Earlier this month I published a longer piece here on RD about the underlying violence of extractive industries: all forms of mining and drilling. I wrote that we in the industrialized West made a Faustian bargain that we could batter Mother Earth and not pay the consequences. And so forth.

In separate testimony given yesterday in New Orleans and West Virginia, we began to hear about what always accompanies the lust for mineral wealth and the violence engendered by that lust: unsafe velocity.

In New Orleans, the chief mechanic working on the Deepwater Horizon platform on the night of the explosion, Douglas Brown, said that three officials of the rig’s owner, Transocean Ltd., were very uncomfortable about a push made by BP officials to remove mud too quickly from the pipe connecting the rig with the well 5,000 feet down. Brown told Coast Guard investigators that BP was in a hurry to finish and seal the exploratory well, as the prospecting project was taking too long and running over budget. 

And in Beckley, West Virginia miners and former mine safety inspectors testified to a Congressional committee about how Massey managers would routinely put on a show of following safety regulations when a federal inspector was present, but that these inspection days were basically the only days when Massey miners enjoyed a basic protection that is supposed to be standard operating procedure: i.e. plenty of fresh air supplied through what are called “curtains” that disperse dangerous gases and coal dust building up in the mine. The infusion of fresh air guards against explosions and black lung disease. 

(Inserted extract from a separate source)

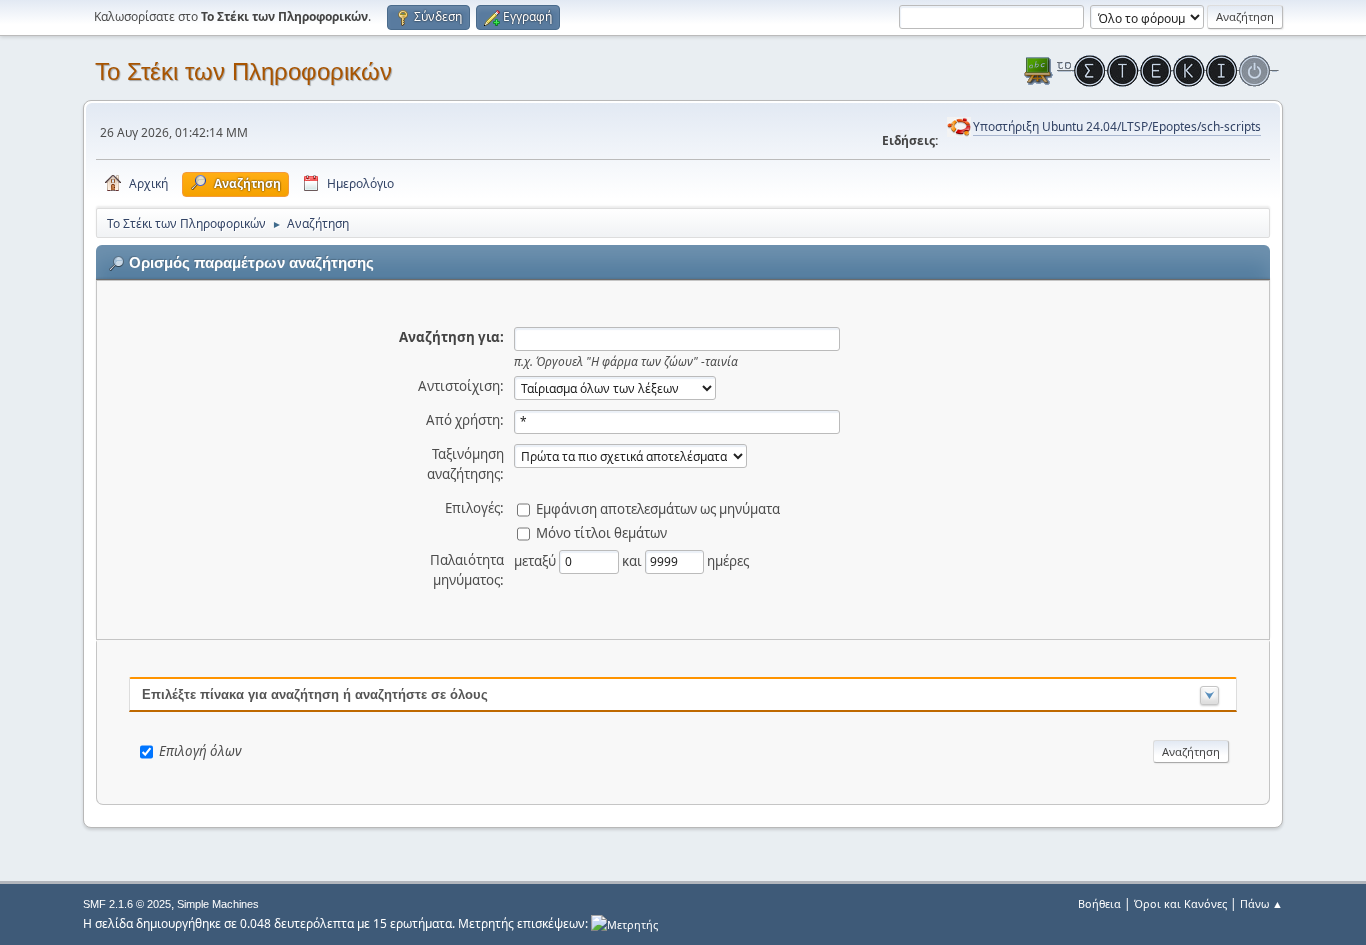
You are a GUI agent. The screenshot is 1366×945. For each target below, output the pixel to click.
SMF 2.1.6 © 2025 (127, 904)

The men testified that Massey Energy has just one priority, which is maximum daily coal production—not worker safety. 

None of the testimony is surprising. What is surprising is that neither the corporate media nor top politicians want to connect the dots that link energy addiction, corporate greed, and the unrelenting violence directed against God’s creation and against the human beings who are unlucky enough to work where mineral wealth is extracted.